Liz got this in email and couldn't wait to share it with me.

ROMANCE MATHEMATICS

Smart man + smart woman = romance
Smart man + dumb woman = affair
Dumb man + smart woman = marriage
Dumb man + dumb woman = pregnancy


OFFICE ARITHMETIC

Smart boss + smart employee = profit
Smart boss + dumb employee = production
Dumb boss + smart employee = promotion
Dumb boss + dumb employee = overtime

SHOPPING MATH

A man will pay $2 for a $1 item he needs.
A woman will pay $1 for a $2 item that she doesn't need.
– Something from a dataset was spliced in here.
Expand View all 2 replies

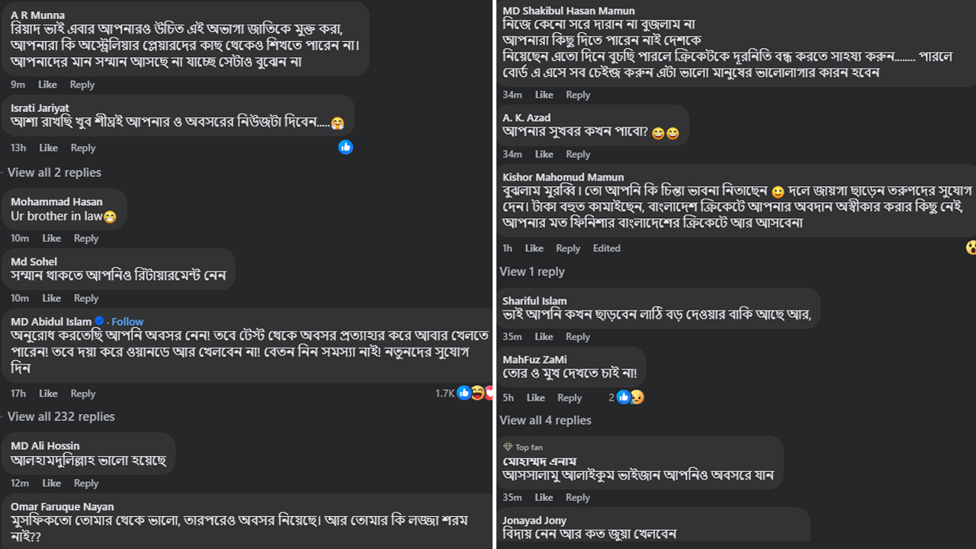coord(54,172)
GENERAL EQUATIONS & STATISTICS

A woman worries about the future until she gets a husband.
A man never worries about the future until he gets a wife.
A successful man is one who makes more money than his wife can spend.
A successful woman is one who can find such a man.

HAPPINESS

To be happy with a man, you must understand him a lot and love him a little.
To be happy with a woman, you must love her a lot and not try to understand her at all.

LONGEVITY

Married men live longer than single men do, but married men are a lot more willing to die.

PROPENSITY TO CHANGE

A woman marries a man expecting he will change, but he doesn't.
A man marries a woman expecting that she won't change, and she does.

DISCUSSION TECHNIQUE

A woman has the last word in any argument.
Anything a man says after that is the beginning of a new argument.

HOW TO STOP PEOPLE FROM BUGGING YOU ABOUT GETTING MARRIED

Old aunts used to come up to me at weddings, poking me in the ribs and cackling, telling me, "You're next." They stopped after I started doing the same thing to them at funerals.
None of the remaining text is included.